== WHAT TO DO ==
Pictures aside, repeat every record below exactly.

-------- STORED DATA --------

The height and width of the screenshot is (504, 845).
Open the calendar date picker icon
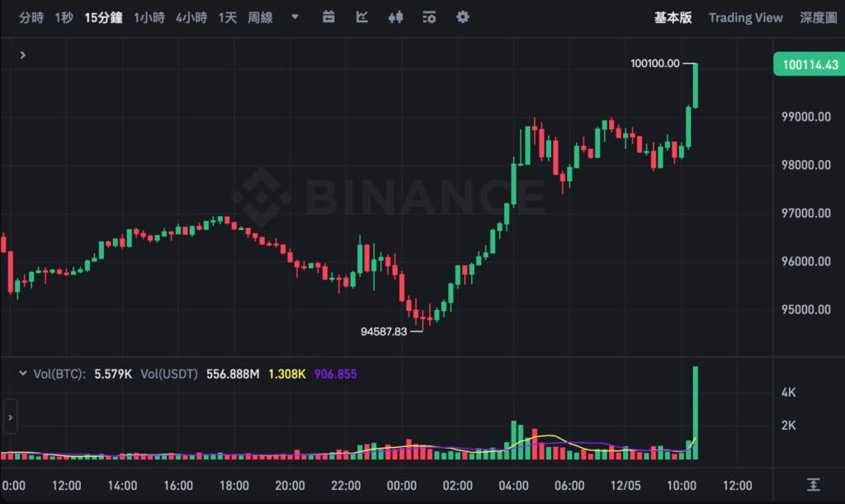point(328,17)
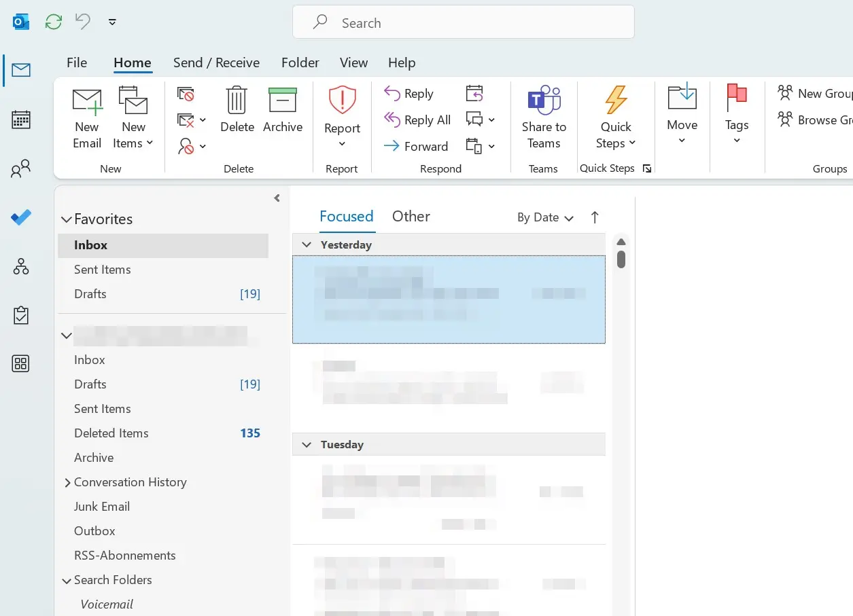Click the Send/Receive sync icon in Quick Access toolbar
The width and height of the screenshot is (853, 616).
click(x=53, y=21)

--------

== EXERCISE ANSWER ==
The height and width of the screenshot is (504, 845).
Open the calendar date picker icon
point(328,17)
Click the Send/Receive sync icon in Quick Access toolbar
The width and height of the screenshot is (853, 616).
click(x=53, y=21)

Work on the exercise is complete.